More broadly Mr Duque has failed to see that Colombians, and especially the young, have a new set of “political values’‘, argues Andrés Mejia, a political analyst. With the FARC officially gone, they are more comfortable with left-wing politics. They also have more precarious living standards. Even before the pandemic hit, fully 28% of those between the ages of 20-24 were neither employed nor studying in a school or university. It is no surprise that most demonstrators are young, nor indeed that support for Mr Petro, Mr Duque’s left-wing former rival, is surging. He now polls at around 38% and is the frontrunner in next year’s presidential election.
The tax-reform bill would have dealt with some of these underlying economic issues, by increasing taxes on the rich so that the government could spend more on transfers to the poor. But it was seen by many as unfair. Now the protesters have a list of more than 100 grievances. Among other things, they want Mr Duque’s government to stop forcibly eradicating coca bushes, both manually and by aerial spraying. They are also demanding the introduction of a basic-income programme for 20m people that would cost the government 6% of GDP. In Cali people are furious at Jorge Iván Ospina, the city’s mayor, because he splurged public funds in a virtual version of a yearly salsa fair. Some 40% of the money was misspent or wasted, according to the body that examines public expenditure.
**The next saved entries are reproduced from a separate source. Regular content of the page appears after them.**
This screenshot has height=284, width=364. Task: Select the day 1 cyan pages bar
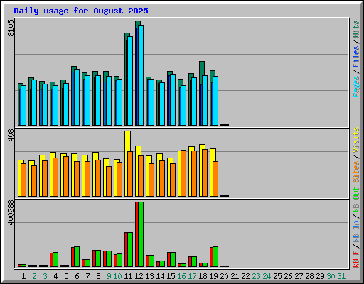pyautogui.click(x=23, y=105)
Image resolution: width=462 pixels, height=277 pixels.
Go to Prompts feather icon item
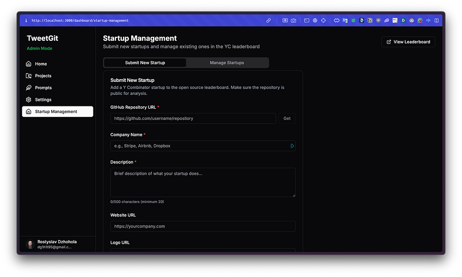click(x=29, y=88)
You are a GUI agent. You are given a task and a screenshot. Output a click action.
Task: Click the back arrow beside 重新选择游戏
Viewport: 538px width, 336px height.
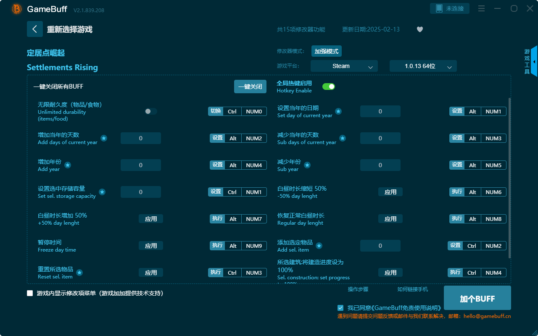coord(35,29)
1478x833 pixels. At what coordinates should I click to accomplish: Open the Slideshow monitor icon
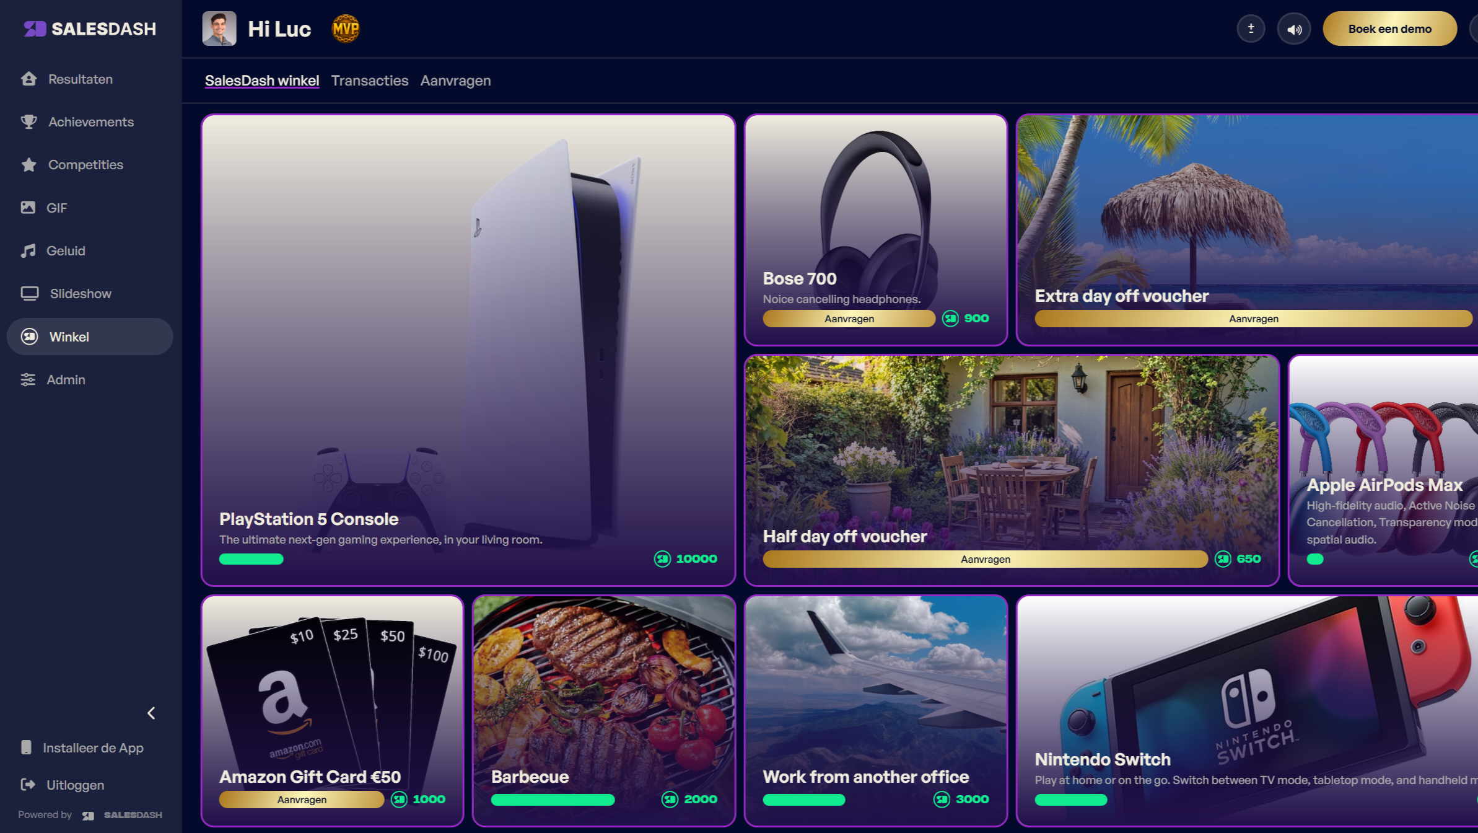coord(29,293)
Mr Duque has tried to meet with the peaceful protesters, as he did in November 2019. “The most important thing is that we have to turn this into an opportunity,” he said in an interview with The Economist, adding later that “my obsession today is that we can address the needs of the youngsters”. On May 11th he announced that the poorest 50% of students, who account for 97% of those at public universities and technical schools, would get free education from the second half of the year. The government will soon start a job-subsidy scheme, in which it covers 25% of the salary of around 500,000 18-to-28-year-olds for at least a year, in order to boost employment among the young.
But so far the meetings between Mr Duque and civil-society groups, including the National Strike Committee, an alliance of trade unions and other pressure groups that convened the protests, have not persuaded people to leave the streets.
Another problem is that Mr Duque has no way to pay for these handouts, both of which were in his tax bill. On May 20th Standard & Poor’s, a big credit-rating agency, downgraded Colombia’s foreign-currency debt, ending a decade in which it had enjoyed investment-grade status. This will sharply increase the costs of borrowing for the government, making it even harder to raise the money the protesters would like the government to spend.
Mr Duque’s political weakness does not help, either. His term ends in August 2022 and his party does not have a majority in the national Congress. Videos of police beating protesters have damaged Colombia’s reputation abroad. On May 13th Claudia Blum, the foreign minister, resigned amid criticism from the UN, the United States and other foreign governments over the government’s handling of the protests.
In Chile, huge protests in 2019 were appeased partly with the promise of a vote on a new constitution. By contrast, no single measure can “deactivate” Colombia’s protests, says Francisco Miranda, a political analyst. The demands are too diverse.
Meanwhile Mr Petro is trying to strike a balance between supporting the protests, as most Colombians do, and opposing things like the roadblocks, which most people object to. If he can pull that off, he may become Colombia’s first left-wing president. Even if he doesn’t, however, the past few weeks have shown how much the country has changed.